Suddenly you have a load of drug dealers (and some extra users) deposited into a few remand prisons where there is a ready market of existing drug users and a ready supply of drugs, which is about to get a whole lot worse - after the obligatory violence etc, as the prison market shifts to accommodate some new ‘faces’.  As well as violence there may also be a hike in drug purity and a drop in price, as the marketing men go to town and try and get their supply into a cell near you.  A sort of sinister version of the brand wars

Once in prison, the prison service target is not to identify and arrest the ‘bad’ guys, like the police, instead its to meet a % drug testing target, the random mandatory drug testing target - its all in the 2008 Centre for Policy Studies Pamphlet (Inside Out) so I wont bore you with the details all over again but essentially, if the prison can meet a target showing that the % of positive drug tests is below some arbitrary figure then all is well with the world and the prison goes up the fantasy football (prison) league table - job done, shift over, down the pub.

Post Script
More recently (last six months or so I think) I read that Chris Grayling MP seems to be introducing policing type tactics and maybe even targets into the prison service

The prison service has a fundamentally different outlook to the police and their drug strategy, such that one exists, mirrors a community approach in terms of treatment, e.g. lots of methadone as the backbone of an opiate substitution approach, and watching prisons balance yet another role will be interesting given the cultural divide between prisons and the police (I know, I’ve worked with both groups)

Also, many of the prison drug coordination roles have been dismantled; there are very few dedicated drug roles in prisons, and not much going on between prisons locally, regionally or nationally (still!!)

Colleagues tell me that if anything things have just deteriorated further.  Since the 2008 CPS Report  resources have been systematically pulled out of prisons; Opiate Substitution Therapy is resulting in methadone queues and the trend for non-drug treatment related prescribing e.g. the use of Tramadol / Gabapentin / Pregabalin etc have also increased.  So much so there is a roaring trade in prescribed meds and in regurgitated methadone, a new symptom of the methadone rich approach. 

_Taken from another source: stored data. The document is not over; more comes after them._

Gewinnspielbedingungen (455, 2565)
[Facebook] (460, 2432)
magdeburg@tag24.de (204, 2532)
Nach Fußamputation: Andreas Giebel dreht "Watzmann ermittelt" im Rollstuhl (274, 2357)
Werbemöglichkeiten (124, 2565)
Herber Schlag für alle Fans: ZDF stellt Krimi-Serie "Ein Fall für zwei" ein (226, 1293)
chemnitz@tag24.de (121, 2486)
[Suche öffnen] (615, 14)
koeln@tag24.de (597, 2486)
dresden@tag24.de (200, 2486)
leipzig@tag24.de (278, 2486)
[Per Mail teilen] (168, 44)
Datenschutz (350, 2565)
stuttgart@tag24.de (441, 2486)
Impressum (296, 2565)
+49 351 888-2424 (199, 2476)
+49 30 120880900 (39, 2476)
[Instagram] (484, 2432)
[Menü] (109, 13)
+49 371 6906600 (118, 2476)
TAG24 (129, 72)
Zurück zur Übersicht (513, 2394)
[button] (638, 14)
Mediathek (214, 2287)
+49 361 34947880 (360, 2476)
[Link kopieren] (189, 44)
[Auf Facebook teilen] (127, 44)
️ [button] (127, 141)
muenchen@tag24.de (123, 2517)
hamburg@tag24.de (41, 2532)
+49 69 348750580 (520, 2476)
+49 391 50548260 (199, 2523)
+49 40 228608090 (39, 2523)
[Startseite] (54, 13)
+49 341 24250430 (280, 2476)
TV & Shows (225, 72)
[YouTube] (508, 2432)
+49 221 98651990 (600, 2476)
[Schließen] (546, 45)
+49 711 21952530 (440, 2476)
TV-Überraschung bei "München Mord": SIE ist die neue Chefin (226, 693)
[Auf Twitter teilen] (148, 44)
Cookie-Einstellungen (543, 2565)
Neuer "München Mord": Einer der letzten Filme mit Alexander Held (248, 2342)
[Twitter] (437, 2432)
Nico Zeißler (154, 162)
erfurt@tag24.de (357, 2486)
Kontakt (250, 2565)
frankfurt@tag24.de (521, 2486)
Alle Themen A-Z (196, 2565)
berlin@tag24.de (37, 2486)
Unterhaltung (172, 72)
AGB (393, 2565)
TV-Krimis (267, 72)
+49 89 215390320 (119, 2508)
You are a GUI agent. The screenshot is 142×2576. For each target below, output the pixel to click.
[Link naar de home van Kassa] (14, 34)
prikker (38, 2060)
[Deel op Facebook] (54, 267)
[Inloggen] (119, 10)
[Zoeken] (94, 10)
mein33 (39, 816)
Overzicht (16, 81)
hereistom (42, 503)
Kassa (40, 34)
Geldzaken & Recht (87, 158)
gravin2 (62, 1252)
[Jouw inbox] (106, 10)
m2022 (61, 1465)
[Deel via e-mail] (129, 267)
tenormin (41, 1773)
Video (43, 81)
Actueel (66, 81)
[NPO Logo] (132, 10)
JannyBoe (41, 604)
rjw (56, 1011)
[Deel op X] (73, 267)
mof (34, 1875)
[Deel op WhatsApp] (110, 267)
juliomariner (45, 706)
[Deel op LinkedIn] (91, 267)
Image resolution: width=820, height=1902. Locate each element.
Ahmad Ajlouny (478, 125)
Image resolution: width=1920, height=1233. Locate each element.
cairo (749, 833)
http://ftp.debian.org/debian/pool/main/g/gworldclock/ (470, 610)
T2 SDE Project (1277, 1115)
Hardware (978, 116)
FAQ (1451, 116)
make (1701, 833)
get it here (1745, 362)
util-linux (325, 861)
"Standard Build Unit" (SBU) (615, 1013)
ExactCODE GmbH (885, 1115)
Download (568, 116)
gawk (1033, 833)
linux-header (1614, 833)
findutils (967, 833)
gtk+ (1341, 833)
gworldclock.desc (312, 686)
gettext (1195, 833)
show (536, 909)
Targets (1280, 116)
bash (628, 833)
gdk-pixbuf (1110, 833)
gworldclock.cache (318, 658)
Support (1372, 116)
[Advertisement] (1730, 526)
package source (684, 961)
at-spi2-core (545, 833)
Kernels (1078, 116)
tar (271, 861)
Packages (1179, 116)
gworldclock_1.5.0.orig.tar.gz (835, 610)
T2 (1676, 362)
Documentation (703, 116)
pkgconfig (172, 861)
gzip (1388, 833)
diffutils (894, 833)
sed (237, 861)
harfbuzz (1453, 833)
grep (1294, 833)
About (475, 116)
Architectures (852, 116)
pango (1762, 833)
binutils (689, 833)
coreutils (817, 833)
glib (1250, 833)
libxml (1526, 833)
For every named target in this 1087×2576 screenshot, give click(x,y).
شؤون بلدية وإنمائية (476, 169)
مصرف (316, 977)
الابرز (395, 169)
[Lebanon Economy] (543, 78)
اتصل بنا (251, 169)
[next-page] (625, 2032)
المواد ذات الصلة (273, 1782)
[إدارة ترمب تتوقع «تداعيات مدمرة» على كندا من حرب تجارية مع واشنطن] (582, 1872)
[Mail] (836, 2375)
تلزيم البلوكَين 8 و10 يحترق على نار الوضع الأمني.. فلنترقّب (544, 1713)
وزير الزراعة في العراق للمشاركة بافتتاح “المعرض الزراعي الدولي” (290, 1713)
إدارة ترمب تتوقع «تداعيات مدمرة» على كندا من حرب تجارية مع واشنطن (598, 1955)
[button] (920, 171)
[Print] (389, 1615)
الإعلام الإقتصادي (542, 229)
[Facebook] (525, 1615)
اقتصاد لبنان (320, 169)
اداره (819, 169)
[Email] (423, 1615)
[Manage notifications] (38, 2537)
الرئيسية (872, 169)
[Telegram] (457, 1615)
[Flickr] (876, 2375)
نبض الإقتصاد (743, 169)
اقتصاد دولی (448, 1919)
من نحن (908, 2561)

What hasn’t changed in many prisons is the lack of purposeful activity.  The lack of a viable and credible alternative to the boredom that drives the desire to use drugs to get through each boring day

The Criminal Justice System should try rehabilitation before trying to ‘transform’ it.  It could learn something from the rehabilitation principle of delayed or deferred gratification (meaning to resist the temptation for an immediate reward and wait for a later reward) rather than going, it seems, always going for the quick-win or instant gratification, much like the AC that just had to "kick off doors" in the anecdote above

Best regards

Huseyin

1 Comments:

At January 21, 2014 at 5:50 PM , Anonymous Steve Rolles said...

maybe we should be thinking not just about improving prison based services, but also asking why our prisons are full of drug users and drug dealers in the first place? It is not just that is the most socially marginalised and disadvantaged that tend to get involved with drug markets or become problematic users - it is also the fact that we have opted for a punitive criminal justice paradigm in drug policy more broadly. If we see problematic use as fundamentally a health issue - why are the police and courts our front line response, and if the option is gansters controlling the market or some form of government controlled and regulated market (whether that is a prescription opiate model or some form of licensed retailing) - why would we choose the former when the costs are so great and the outcomes - as you describe - so awful.

We should look beyond prison reform to the wider policy environment that is driving the prisons crisis in the first place. This means a broader paradigm shift away from criminalization and punitive prohibitions, towards public health investment, treatment provision before people get entangled with the CJS, and appropriately regulated markets to dis-empower the gangsters and criminals who currently run the show.